→ GOAL OF THE EXERCISE
Format the entries from the line with "The width and" up to and including the line with "click(x=164, y=350)" as a Markdown table with the columns Number and Line text, leaving out any blank lines.

--- start RAW DATA ---

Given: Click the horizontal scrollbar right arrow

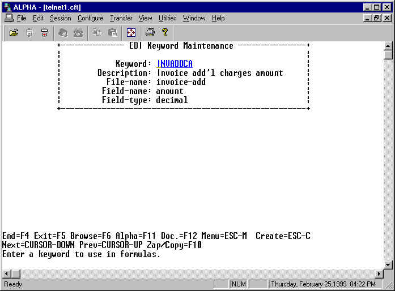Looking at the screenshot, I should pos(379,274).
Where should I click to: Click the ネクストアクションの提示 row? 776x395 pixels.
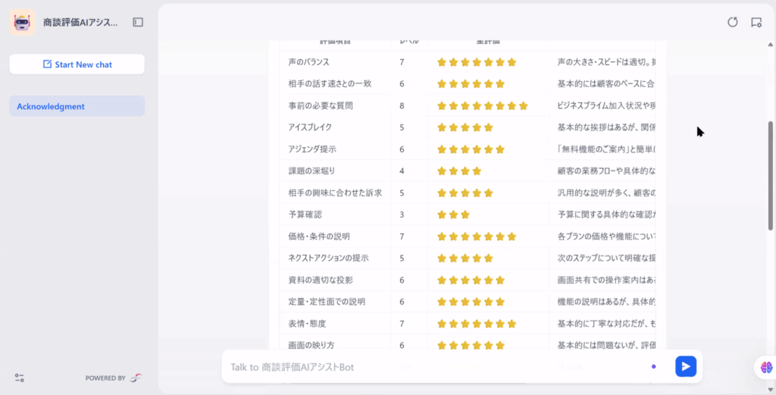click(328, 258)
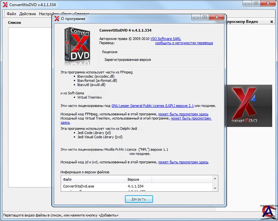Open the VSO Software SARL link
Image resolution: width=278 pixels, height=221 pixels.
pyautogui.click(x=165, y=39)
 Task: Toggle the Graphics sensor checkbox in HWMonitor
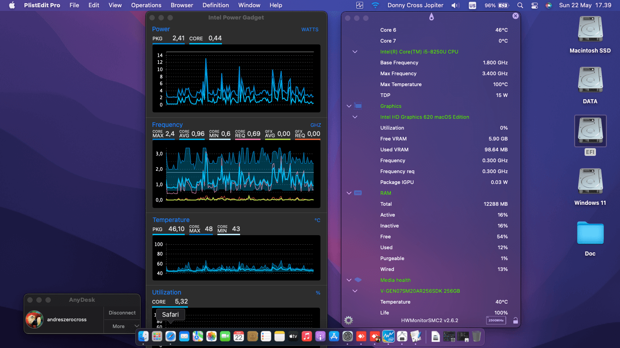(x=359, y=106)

--- end RAW DATA ---
--- start RAW DATA ---

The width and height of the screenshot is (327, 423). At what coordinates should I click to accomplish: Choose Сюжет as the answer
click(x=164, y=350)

--- end RAW DATA ---

→ EXERCISE OUTPUT
| Number | Line text |
|---|---|
| 1 | The width and height of the screenshot is (327, 423). At what coordinates should I click to accomplish: Choose Сюжет as the answer |
| 2 | click(x=164, y=350) |